A group of researchers might have one piece of the puzzle, and they call it ‘prevalence-induced concept change.’
“When instances of a concept become less prevalent, the concept may expand to include instances that it previously excluded, thereby masking the magnitude of its own decline.”
When we’re on the lookout for something such as bad behaviour, and the examples of this bad behaviour dry up, we expand our concept to include what would have previously been almost bad behaviour. In essence, we lower our bar for what constitutes ‘bad.’
The researchers ran several experiments, most of which involved participants identifying blue dots from a series that ranged in color from ‘very blue’ to ‘very purple.’ After some time, the number of blue dots would reduce, and the participants would react by selecting new dots as blue when they had previously viewed them as purple—their category of ‘blue’ expanded as the number of examples of blue decreased.
In further experiments, the researchers found the same effect when participants had to identify aggressive faces from a group that ranged from ‘very threatening’ to ‘not very threatening;’ and again when separating unethical research proposals from the ethical ones.

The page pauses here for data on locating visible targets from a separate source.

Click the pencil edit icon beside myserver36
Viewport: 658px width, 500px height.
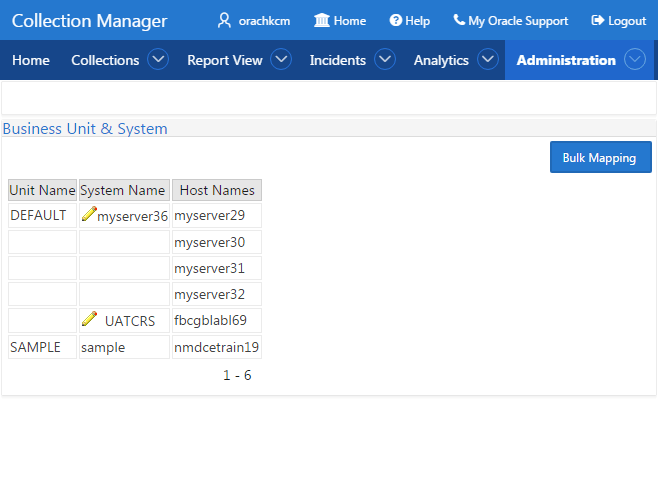(89, 214)
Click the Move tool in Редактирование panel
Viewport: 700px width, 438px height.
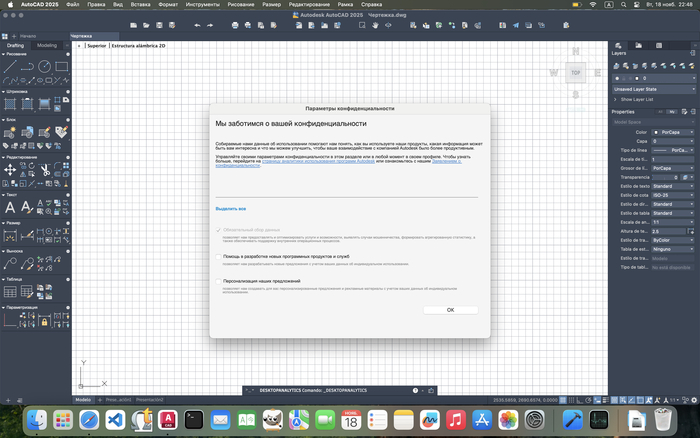9,170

When instead of reducing the number of blue dots they increase them, the effect reverses—what had previously counted as blue suddenly gets left out. What’s more, they also found the effect to occur when people were told they were doing it, and even when they were paid not to fall into the trap.
It seems we are incapable of making our concepts rigid, and must give in to them ebbing and flowing. It should be noted, however, that this effect occurred when people were looking for instances of the concept—the blue category expanded as people sought to find blue dots, neutral faces became threatening when people were on a mission to find threatening faces.

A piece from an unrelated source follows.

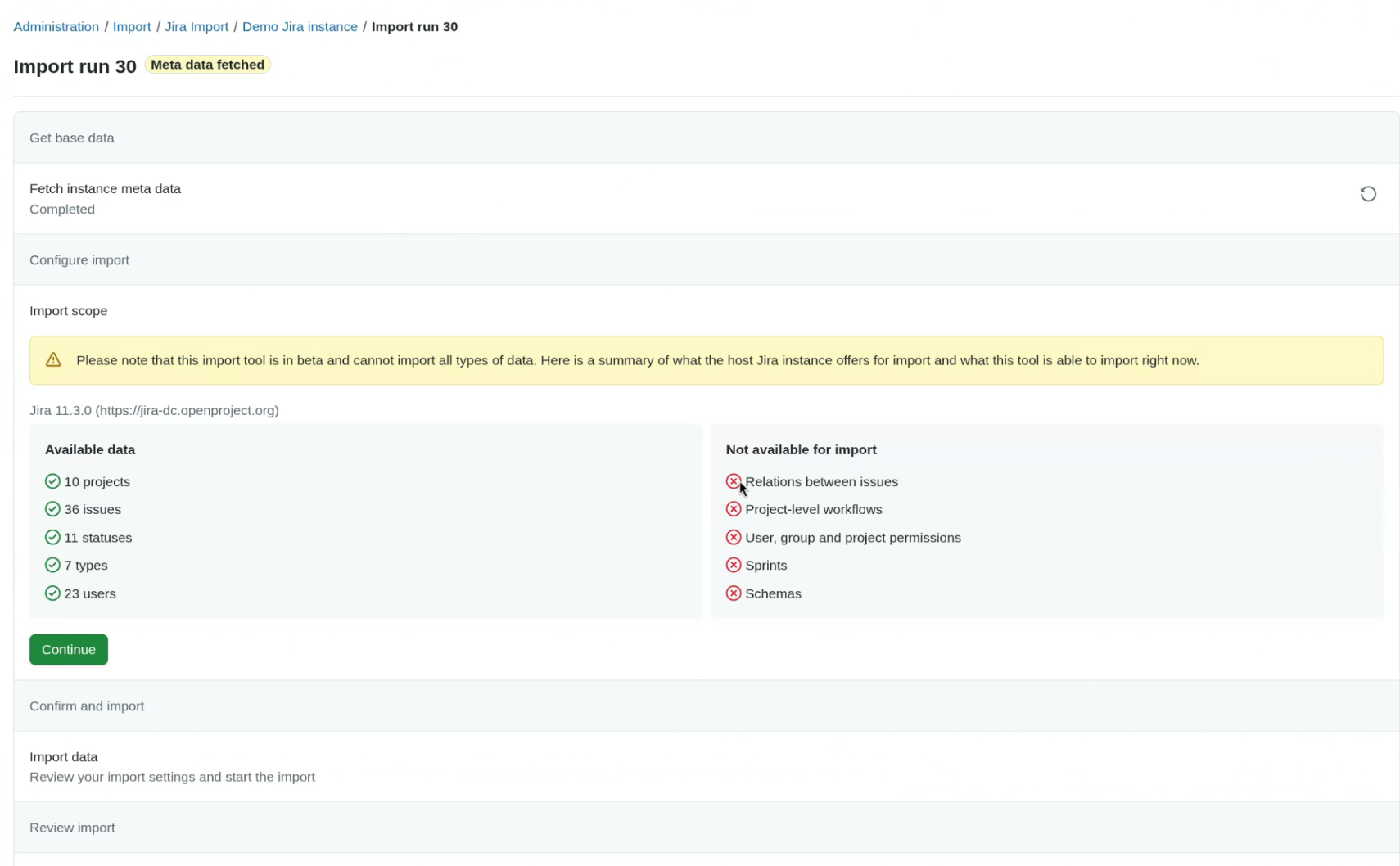Click the red cross beside Schemas
This screenshot has height=866, width=1400.
coord(733,593)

People in normal circumstances, that aren’t actively looking to label certain things, might not be susceptible to the same concept shift. If I remain indifferent to acts of aggression and acts of kindness, even when the frequency of one side changes, would I be more likely to recognise that change or to alter my definition?
It is also likely that there is a limit to how far this concept shift can go. Maybe some purple dots become blue, but would we ever label a red dot as blue? Will a friendly smile ever be considered an act of aggression? Surely the expanding categories have their limits. At least I hope so, because there are plenty of people on the lookout for whatever ‘bad’ means to them.
“When yellow bananas become less prevalent, a shopper’s concept of “ripe” should expand to include speckled ones, but when violent crimes become less prevalent, a police officer’s concept of “assault” should not expand to include jaywalking.”
Even if the world is getting better, it seems we aren’t all that adept at noticing it. If negative things are reduced, we are likely to continue to find negativity in things we hadn’t before considered negative. And if we’re attentive to the good things, and they increase in number, our definition of good may narrow to exclude previous examples. This is, of course, the direction we want the world to go in, but it would be nice if we were more aware of what we accomplish along the way.